A recent study performed by the Council for Aid to Education, reported that fully 40% of four-year-college graduates performed at less than a proficient level in measures of critical thinking. The graph below displays the gloomy results of this survey.

critical thinking graph

 

In order to explain why I think this matters, I’d like to tell you a bit about an old friend, Steve, a guy who has worked in the video-production industry for several decades. Steve has never struggled to find or keep a job. Currently he’s riding high for an outfit in Memphis, yet his success has come at least as much from his own positive personality traits as from his education.

He explains that when he went to college, he took a host of technical courses.
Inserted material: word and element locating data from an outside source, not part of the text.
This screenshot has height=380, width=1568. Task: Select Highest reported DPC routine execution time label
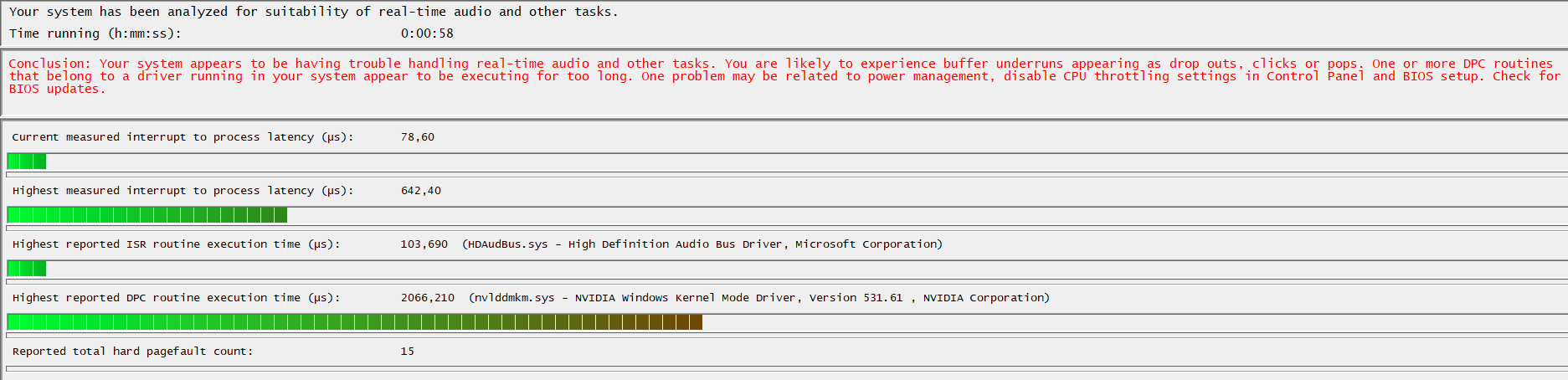point(176,298)
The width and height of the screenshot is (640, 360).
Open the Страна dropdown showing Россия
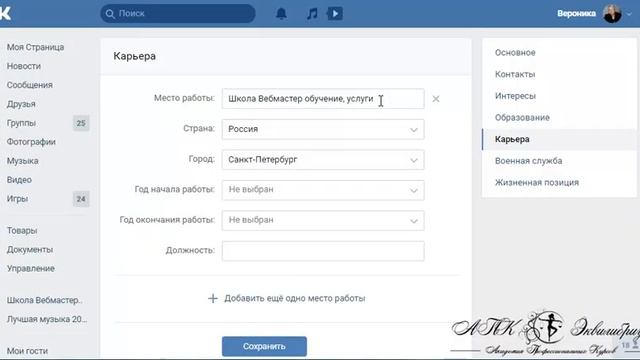click(x=323, y=129)
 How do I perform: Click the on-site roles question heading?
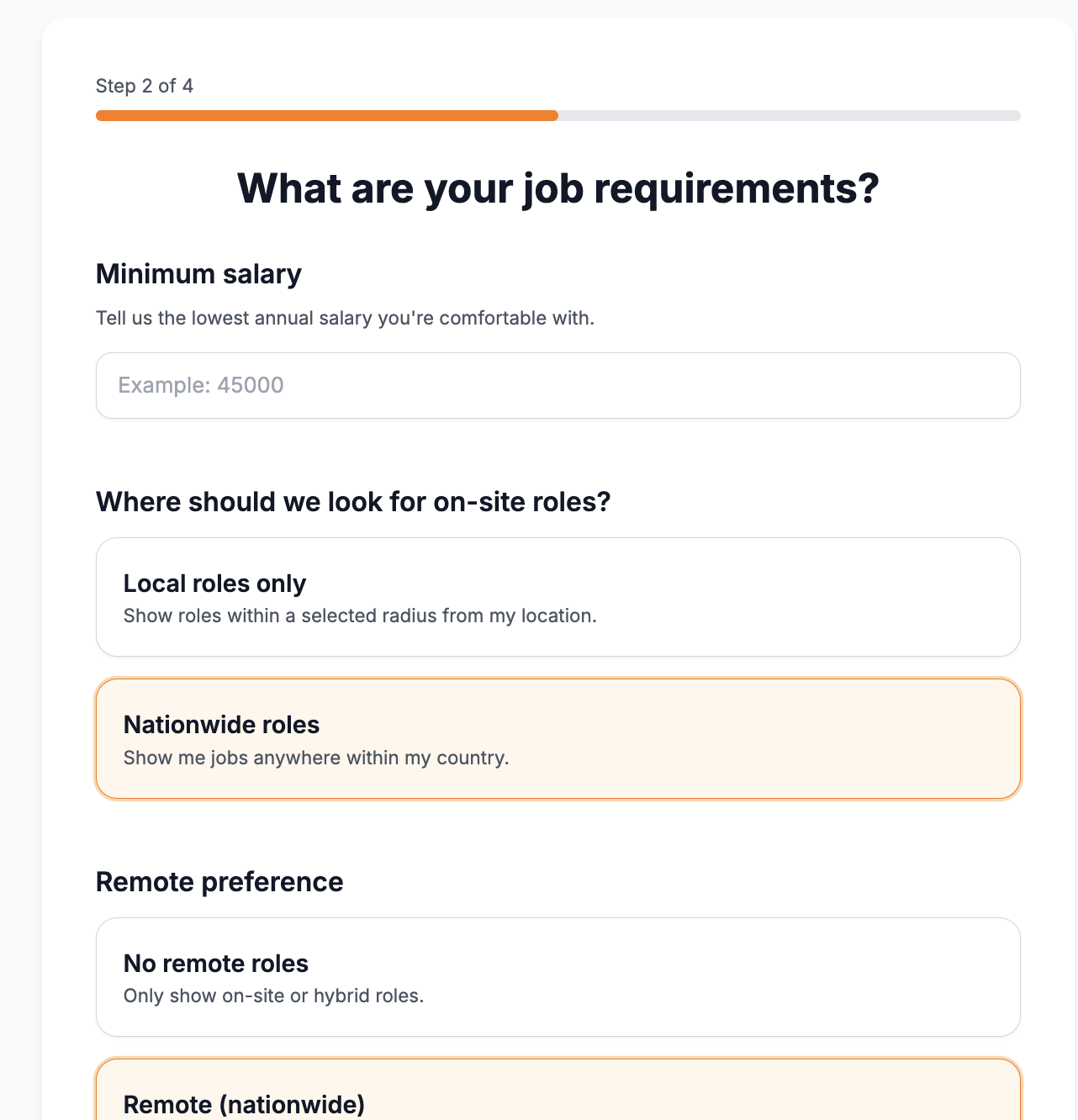(353, 501)
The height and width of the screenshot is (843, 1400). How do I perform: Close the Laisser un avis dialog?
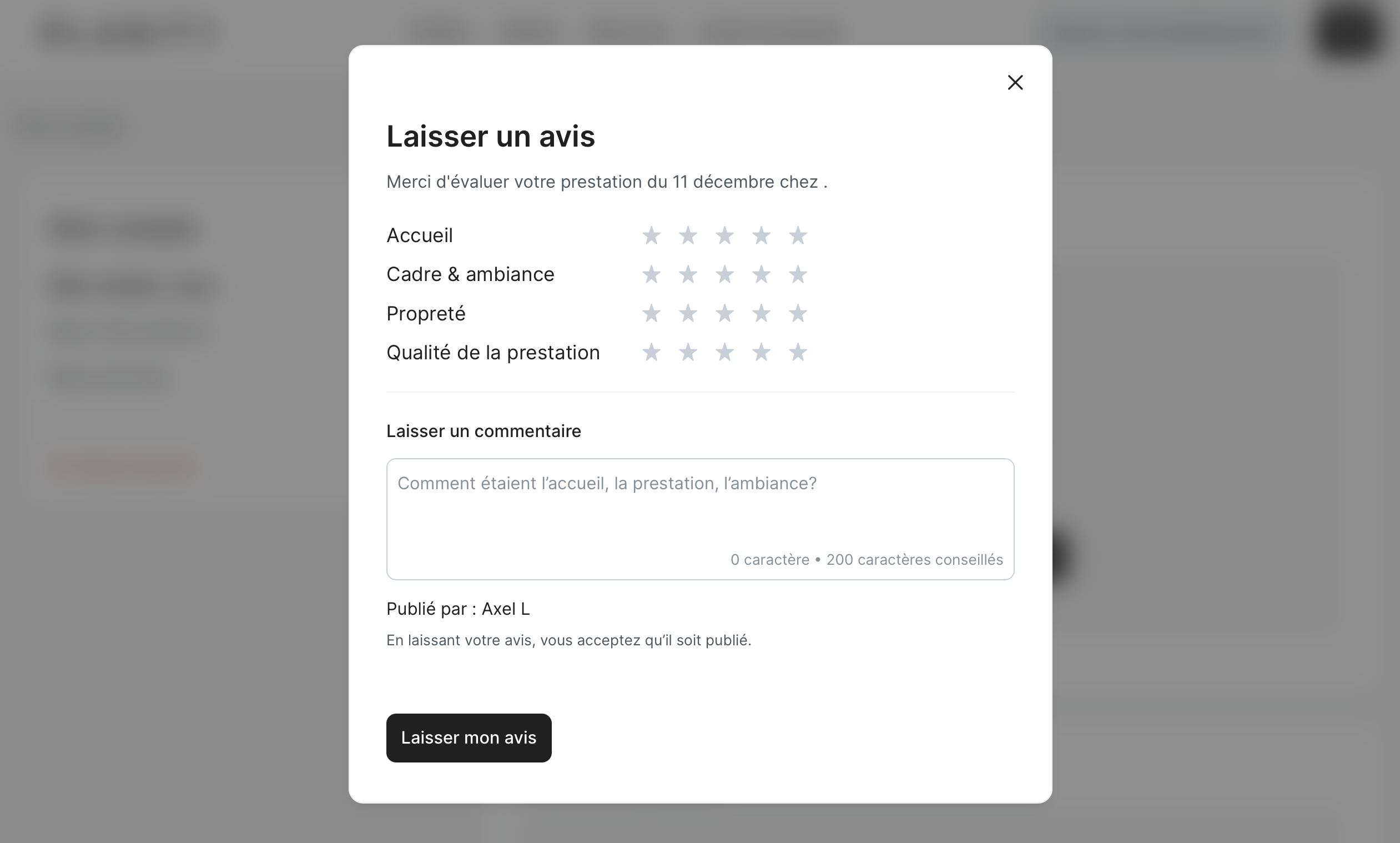1015,82
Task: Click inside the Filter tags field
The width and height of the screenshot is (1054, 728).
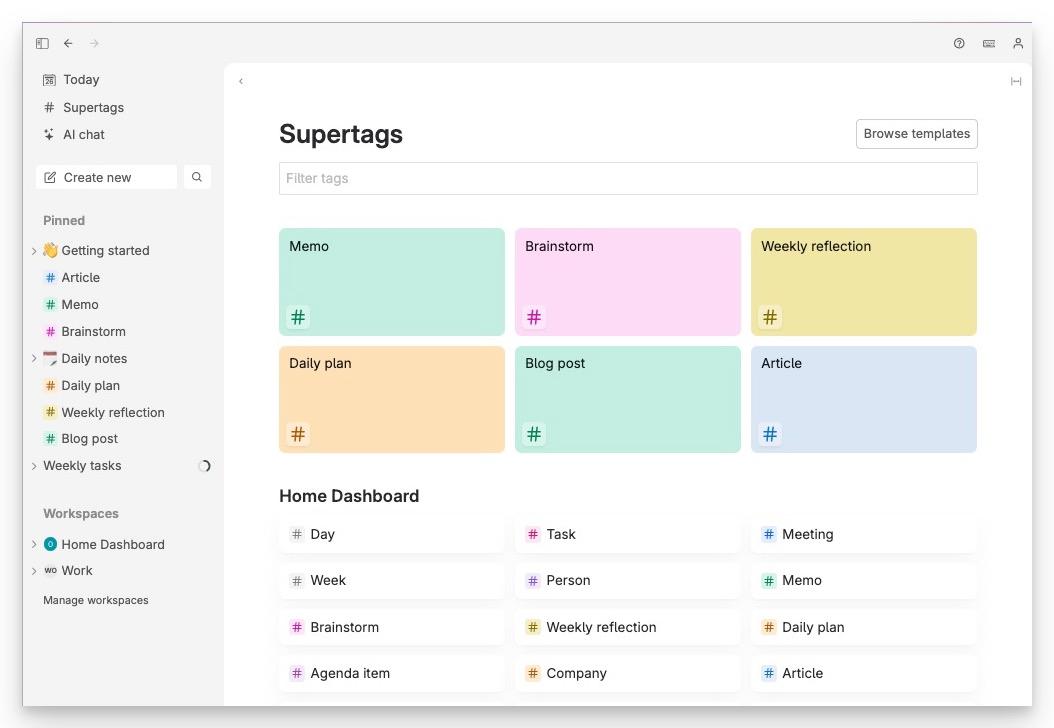Action: tap(628, 178)
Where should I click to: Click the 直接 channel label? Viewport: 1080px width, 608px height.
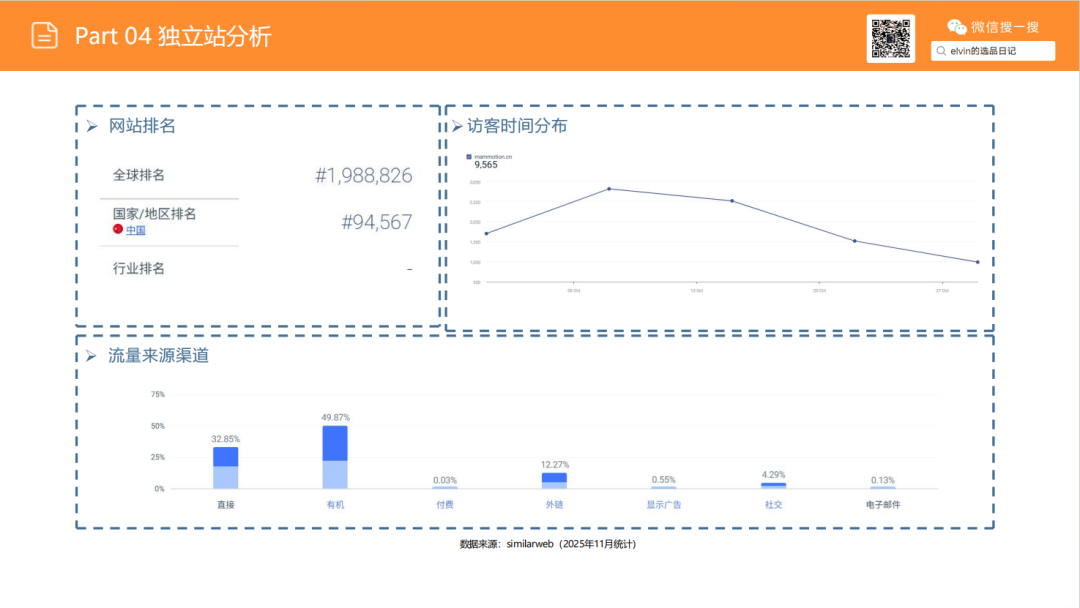click(228, 505)
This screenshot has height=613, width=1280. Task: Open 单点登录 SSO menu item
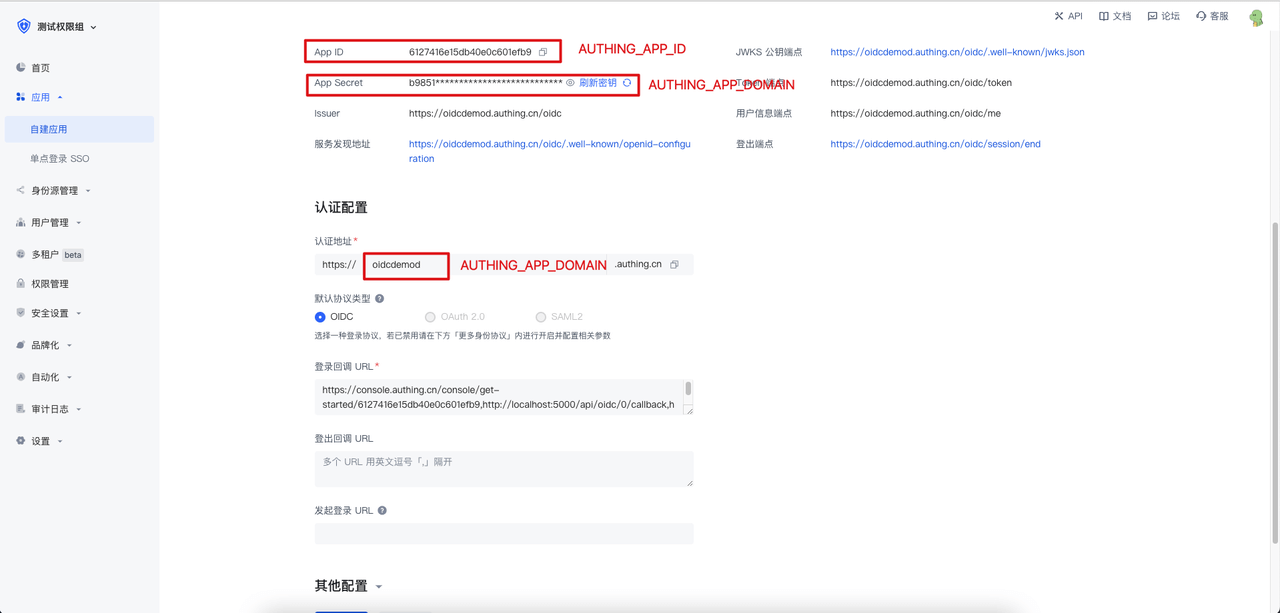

He learned to edit video by actually cutting up and splicing together tape. Things that we can do with iMovie in just a few moments were grueling tasks in Steve’s early career. A few years into his working years, computers took over the video editing process and most of the skills he had spent so long learning were utterly useless, except as historical curiosities. Steve told me that he wished he had taken more classes in my area. As the two of us sat in front of a video-editing computer, he confessed that his technical skills are temporary while the skills I champion–things like grammar, logic, and rhetoric–are permanent, having been central in education for millennia.

When I was in college, I took the easiest road available to me to complete my required mathematics requirements. Rather than taking a math course above College Algebra, I opted for a computer programming course. Not only is BASIC not a currently used computer language, the entire paradigm of programming has moved away from that style. I’m not going to say that my course in BASIC was an utter waste, but I’m fairly certain I would have learned more about logic and rigorous thinking by going another route.

For too many students, General Education requirements in college are something “to be gotten out of the way” on the way to more important things like accounting or business law or anatomy or educational psychology. Yes, your training as an actuary, a botanist, or a civil engineer might be what will impress people with your resume, but it is your training in the liberal arts, those broad topics that transcend the techniques and technologies of today, that will make you the thinker who can impress people with your performance.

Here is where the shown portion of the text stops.